* Begin RECORD SET *

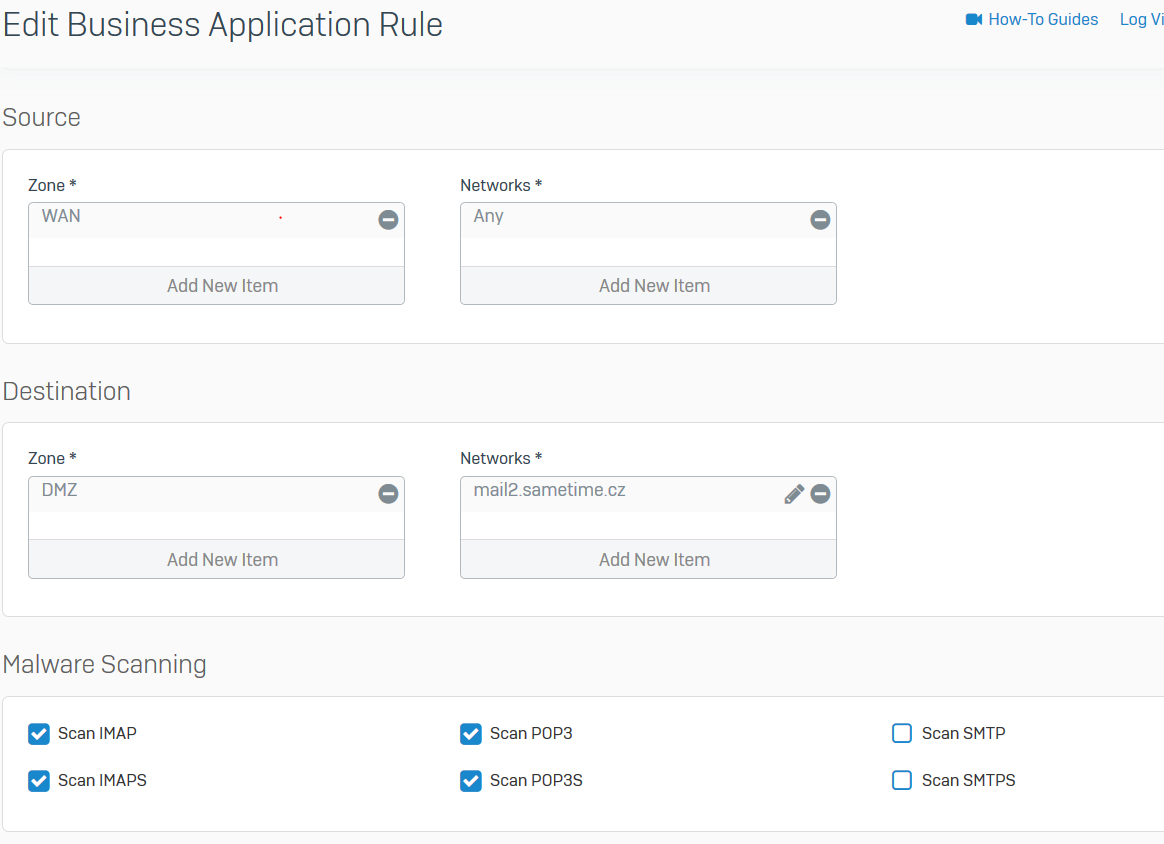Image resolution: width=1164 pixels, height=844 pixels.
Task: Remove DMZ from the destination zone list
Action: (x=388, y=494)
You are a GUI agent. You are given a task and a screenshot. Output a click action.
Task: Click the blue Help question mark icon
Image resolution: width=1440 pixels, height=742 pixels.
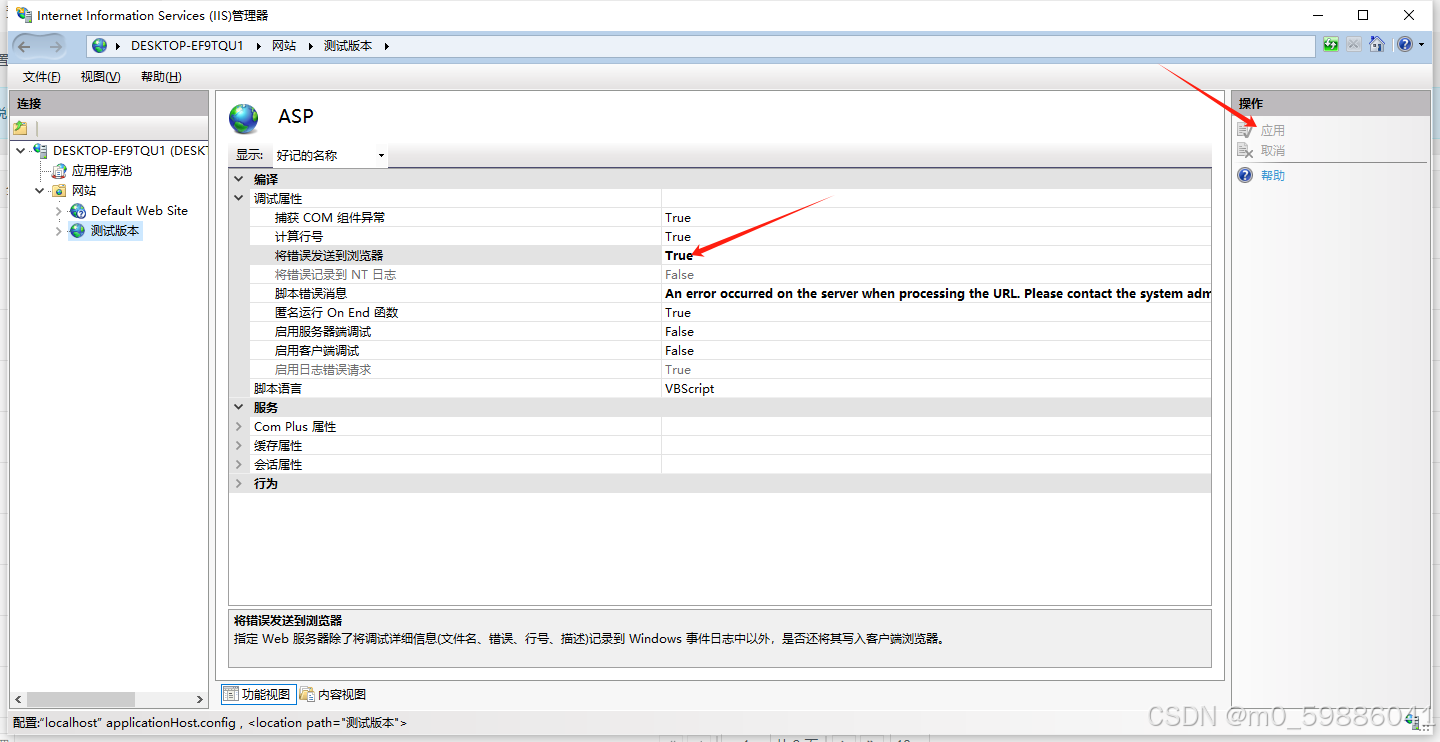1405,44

* End RECORD SET *
* Begin RECORD SET *

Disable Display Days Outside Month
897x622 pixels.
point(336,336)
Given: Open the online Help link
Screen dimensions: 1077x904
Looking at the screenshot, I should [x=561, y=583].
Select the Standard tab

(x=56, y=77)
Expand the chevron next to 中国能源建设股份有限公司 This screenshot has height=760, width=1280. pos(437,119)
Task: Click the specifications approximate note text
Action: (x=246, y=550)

* End RECORD SET *

EXERCISE DETAILS:
Arrange the lines of the material as a numbered list, beginning with the line containing "Expand the chevron" and continuing through the line containing "Action: (x=246, y=550)", leaving out any blank lines.

FINAL RESULT:
1. Expand the chevron next to 中国能源建设股份有限公司 This screenshot has height=760, width=1280. pos(437,119)
2. Task: Click the specifications approximate note text
3. Action: (x=246, y=550)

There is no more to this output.